4 June 2024

Spectral Transformers

by Naman Agarwal, Daniel Suo, Xinyi Chen, Elad Hazan

One of the biggest challenges for the Transformer architecture, powering modern large language models, is their computational inefficiencies on long sequences. The computational complexity of inference of the attention module scales quadratically with the context length, which can be extremely long in practice, and is thus limiting for the architecture.

The computational bottleneck of transformers gave rise to recent interest in state space models. These alternate architectures are variants of recurrent neural networks that are much faster in terms of inference. Recent works showed their promise in a variety of tasks requiring long context, such as the long range arena benchmark.

In this post we describe a recent methodological advancement for state space models: spectral filtering. We describe the theoretical foundations of this technique, and how it gives rises to provable methods for learning linear dynamical systems with long memory. We then describe how the spectral filtering algorithm can be used for designing neural architectures and preliminary results in long range tasks.

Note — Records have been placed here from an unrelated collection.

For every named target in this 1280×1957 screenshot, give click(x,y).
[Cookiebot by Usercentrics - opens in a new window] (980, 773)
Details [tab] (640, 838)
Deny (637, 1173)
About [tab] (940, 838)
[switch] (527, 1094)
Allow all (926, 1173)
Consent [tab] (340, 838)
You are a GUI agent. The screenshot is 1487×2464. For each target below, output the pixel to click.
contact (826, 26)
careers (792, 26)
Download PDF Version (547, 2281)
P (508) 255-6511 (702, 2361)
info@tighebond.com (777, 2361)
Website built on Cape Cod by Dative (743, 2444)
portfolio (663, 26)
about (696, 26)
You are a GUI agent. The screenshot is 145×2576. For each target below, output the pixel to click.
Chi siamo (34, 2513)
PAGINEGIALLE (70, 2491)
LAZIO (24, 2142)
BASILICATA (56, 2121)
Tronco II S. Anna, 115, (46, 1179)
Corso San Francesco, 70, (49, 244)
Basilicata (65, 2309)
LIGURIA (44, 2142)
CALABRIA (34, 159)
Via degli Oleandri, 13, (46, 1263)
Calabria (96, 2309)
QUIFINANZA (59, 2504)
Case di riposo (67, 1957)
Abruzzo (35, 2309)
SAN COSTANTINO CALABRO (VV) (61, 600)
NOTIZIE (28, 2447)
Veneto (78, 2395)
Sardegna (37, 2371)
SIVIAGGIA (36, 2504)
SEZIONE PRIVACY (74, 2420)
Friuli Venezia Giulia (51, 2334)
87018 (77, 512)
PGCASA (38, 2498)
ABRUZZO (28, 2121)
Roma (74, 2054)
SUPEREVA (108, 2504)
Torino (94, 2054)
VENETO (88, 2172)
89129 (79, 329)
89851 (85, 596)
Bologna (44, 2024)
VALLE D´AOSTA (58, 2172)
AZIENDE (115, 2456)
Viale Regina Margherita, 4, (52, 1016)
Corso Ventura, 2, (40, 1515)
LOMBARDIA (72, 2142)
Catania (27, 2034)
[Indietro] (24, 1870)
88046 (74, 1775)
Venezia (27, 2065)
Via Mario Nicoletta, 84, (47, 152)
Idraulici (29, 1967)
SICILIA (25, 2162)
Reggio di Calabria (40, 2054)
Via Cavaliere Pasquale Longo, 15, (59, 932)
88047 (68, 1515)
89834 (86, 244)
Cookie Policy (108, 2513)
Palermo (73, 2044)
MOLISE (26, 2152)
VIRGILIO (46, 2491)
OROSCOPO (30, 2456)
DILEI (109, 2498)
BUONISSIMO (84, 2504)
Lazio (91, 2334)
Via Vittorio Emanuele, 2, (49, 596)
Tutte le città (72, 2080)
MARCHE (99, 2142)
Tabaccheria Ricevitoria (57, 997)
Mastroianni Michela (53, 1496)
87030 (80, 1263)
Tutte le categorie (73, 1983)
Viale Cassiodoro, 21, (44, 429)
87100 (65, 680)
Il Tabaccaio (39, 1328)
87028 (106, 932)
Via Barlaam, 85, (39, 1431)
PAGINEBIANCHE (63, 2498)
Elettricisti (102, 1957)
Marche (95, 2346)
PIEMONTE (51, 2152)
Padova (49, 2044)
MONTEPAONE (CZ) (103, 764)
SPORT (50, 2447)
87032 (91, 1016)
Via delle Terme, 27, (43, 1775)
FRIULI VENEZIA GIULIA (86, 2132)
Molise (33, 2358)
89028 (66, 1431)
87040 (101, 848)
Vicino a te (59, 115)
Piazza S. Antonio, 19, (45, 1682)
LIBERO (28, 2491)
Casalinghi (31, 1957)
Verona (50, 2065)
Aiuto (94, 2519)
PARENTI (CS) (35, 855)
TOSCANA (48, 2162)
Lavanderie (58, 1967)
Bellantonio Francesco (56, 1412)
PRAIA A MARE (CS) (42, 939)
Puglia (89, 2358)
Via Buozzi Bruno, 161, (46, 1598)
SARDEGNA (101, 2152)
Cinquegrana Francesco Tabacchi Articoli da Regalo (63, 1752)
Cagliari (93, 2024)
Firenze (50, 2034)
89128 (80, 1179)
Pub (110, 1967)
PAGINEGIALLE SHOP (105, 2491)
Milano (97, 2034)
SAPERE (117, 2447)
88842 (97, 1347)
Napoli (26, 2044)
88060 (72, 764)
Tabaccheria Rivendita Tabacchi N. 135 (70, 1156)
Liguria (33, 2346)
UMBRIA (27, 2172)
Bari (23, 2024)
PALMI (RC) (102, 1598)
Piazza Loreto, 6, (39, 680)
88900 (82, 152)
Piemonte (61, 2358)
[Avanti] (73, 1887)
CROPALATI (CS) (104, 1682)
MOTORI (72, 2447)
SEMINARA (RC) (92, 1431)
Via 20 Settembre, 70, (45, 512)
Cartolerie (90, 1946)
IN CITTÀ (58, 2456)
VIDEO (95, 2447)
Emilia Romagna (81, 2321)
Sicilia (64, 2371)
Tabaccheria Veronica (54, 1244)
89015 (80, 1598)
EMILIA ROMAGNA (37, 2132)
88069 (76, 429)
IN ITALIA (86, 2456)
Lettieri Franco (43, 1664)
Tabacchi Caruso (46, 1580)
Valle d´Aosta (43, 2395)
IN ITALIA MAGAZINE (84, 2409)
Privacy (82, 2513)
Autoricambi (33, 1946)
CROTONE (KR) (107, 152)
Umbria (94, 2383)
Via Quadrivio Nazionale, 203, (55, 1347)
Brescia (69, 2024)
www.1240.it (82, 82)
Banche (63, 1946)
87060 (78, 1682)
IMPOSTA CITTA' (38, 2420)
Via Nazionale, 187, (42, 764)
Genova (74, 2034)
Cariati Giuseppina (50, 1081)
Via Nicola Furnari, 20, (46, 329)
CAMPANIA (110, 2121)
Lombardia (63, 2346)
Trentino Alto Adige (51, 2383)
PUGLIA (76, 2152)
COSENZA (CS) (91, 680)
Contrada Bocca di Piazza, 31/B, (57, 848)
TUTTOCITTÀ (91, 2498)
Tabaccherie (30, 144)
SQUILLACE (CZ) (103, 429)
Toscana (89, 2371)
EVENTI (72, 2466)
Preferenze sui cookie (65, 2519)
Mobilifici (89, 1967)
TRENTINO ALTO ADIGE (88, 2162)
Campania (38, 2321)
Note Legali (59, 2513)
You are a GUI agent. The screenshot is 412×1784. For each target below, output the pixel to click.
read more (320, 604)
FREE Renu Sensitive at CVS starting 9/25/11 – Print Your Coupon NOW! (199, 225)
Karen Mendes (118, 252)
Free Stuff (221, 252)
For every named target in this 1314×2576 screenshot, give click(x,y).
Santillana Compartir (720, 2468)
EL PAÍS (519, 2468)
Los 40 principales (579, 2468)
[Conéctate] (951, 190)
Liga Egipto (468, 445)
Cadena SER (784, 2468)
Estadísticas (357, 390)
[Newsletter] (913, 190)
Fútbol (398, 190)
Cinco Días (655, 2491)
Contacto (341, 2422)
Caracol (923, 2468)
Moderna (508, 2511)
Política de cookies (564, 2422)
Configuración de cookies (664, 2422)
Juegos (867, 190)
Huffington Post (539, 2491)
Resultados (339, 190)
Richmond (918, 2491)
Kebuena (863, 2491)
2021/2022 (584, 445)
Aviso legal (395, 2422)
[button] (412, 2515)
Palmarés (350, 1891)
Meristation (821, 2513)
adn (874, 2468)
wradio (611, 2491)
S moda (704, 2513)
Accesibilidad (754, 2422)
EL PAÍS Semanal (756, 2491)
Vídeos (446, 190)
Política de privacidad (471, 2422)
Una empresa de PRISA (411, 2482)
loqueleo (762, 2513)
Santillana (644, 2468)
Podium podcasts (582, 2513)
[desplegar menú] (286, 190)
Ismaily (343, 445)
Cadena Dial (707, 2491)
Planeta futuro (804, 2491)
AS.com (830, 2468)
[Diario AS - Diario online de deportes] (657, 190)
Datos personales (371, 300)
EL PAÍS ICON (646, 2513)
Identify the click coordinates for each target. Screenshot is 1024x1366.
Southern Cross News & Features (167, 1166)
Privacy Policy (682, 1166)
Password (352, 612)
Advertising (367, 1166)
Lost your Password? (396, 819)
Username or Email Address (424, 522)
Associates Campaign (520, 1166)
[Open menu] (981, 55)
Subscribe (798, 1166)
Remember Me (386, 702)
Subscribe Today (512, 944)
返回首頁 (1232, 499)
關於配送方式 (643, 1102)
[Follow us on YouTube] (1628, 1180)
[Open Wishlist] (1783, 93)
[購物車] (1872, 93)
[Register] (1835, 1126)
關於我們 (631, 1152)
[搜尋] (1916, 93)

Fundamentals of Sequence Prediction

Stateful time series prediction have been used to model a plethora of phenomena. Consider a sequence of inputs and outputs, or measurements, coming from some real-world machine

\[x_1,x_2, \ldots , x_T , \ldots \ \ \Rightarrow \ \ \ y_1,y_2, y_3 , \ldots, y_T , \ldots\]

For example,

$y_t$ are measurements of ocean temperature, in a study of global warming. $x_t$ are various environmental knowns, such as time of the year, water acidity, etc.
Language modeling or translation, $x_t$ are words in Hebrew, and $y_t$ are their English translation
$x_t$ are physical properties and controls of a robot, i.e. position, velocity, force in various directions, and $y_t$ are the location to which it moves

Such systems are generally called dynamical systems, and the simplest type of dynamics is linear dynamics. A linear dynamical system has a particularly intuitive interpretation as a (configurable) vector field as depicted below (from wikipedia):

For linear dynamical systems, the output is generated according to the following equations: $h_{t+1} = A h_t + B x_t + \eta_t$ $y_{t+1} = C h_t + D x_t + \zeta_t$ Here $h_t$ is a hidden state, which can have very large or even infinite dimensionality, $A,B,C,D$ are linear transformations and $\eta_t,\zeta_t$ are noise vectors.

This setting is general enough to capture a variety of machine learning models previously considered in isolation, such as hidden Markov models, principle and independent component analysis, mixture of Gaussian clusters and many more, see this survey and recent textbook draft.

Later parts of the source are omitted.